Charles Clement Garratt died only two days before the Armistice in 1918. He was a soldier and labourer, born on 21 July 1892 at Islington, London, son of Charles Edward Garratt, book publisher's clerk, and his wife Maggie Constance, née Brown. Clem Garratt was tall, fair, strong-looking, brave, honest and forthright. He was also reserved and secretive, and left for posterity virtually no record of his pre-war days. In 1915 he was educated, single, a labourer with the Co-operative Mineral Waters & Brewing Co., boarding in Church Terrace, Walkerville, Adelaide, and he claimed to have served four years in the British Army. He probably reached Australia in 1913 and possibly some grievance had led him to migrate, for during the war he would not speak of his past and he visited his mother and sister in London only rarely.
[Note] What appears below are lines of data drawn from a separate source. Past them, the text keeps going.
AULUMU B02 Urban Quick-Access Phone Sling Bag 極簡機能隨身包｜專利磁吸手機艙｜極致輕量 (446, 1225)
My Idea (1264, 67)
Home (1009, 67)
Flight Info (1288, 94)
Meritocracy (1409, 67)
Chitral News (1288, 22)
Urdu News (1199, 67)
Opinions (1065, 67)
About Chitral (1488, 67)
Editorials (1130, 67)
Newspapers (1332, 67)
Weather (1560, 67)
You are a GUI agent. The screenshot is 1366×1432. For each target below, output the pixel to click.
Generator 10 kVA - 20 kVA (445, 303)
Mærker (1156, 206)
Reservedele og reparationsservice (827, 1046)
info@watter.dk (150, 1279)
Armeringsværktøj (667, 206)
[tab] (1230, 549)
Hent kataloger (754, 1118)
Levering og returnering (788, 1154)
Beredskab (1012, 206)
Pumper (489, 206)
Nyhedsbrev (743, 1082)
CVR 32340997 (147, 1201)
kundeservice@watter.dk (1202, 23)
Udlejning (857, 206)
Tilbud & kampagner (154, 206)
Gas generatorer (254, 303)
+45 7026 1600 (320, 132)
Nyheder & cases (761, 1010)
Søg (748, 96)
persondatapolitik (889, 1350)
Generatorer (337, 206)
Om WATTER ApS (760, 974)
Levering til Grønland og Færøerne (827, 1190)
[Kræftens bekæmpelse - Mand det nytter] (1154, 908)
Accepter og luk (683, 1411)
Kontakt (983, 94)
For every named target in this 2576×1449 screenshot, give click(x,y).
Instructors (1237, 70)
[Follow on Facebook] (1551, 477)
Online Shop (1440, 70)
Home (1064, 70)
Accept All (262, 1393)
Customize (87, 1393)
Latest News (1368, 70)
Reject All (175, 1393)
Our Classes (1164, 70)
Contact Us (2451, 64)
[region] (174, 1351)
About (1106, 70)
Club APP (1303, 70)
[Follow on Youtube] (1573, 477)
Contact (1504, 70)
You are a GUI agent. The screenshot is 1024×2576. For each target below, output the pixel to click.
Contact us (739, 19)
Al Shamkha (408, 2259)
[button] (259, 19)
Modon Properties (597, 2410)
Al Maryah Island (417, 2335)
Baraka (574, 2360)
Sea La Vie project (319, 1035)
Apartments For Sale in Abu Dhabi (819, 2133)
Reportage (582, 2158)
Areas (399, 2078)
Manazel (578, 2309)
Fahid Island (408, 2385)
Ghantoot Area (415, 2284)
Garratt joined the 5th Reinforcements of the 16th Battalion at Oaklands, South Australia, on 11 January 1915, and held the temporary ranks of corporal from 16 January and sergeant from 6 March. He left Australia on 20 April, and joined his unit at Anzac on 13 July, reverting to private on that date. Five days later he was evacuated with a slight wound in the hand, but returned on 13 November, and for the rest of his life remained with 'D' Company, 16th Battalion. He served at Anzac until the evacuation and was promoted corporal on 24 December. On 7 June 1916 his unit reached France where he took part in the fierce fighting before Mouquet Farm in August and on 11 April 1917, as a sergeant, in the 1st battle of Bullecourt. In this murderous trench battle almost 80 per cent of his brigade were casualties; in the German trenches Garratt organized a party which repulsed a counter-attack, then captured and held 300 yards (275 m) of trench, and finally, when ordered to withdraw, made a skilful retreat. He won the Distinguished Conduct Medal, the award second to the Victoria Cross for non-officers.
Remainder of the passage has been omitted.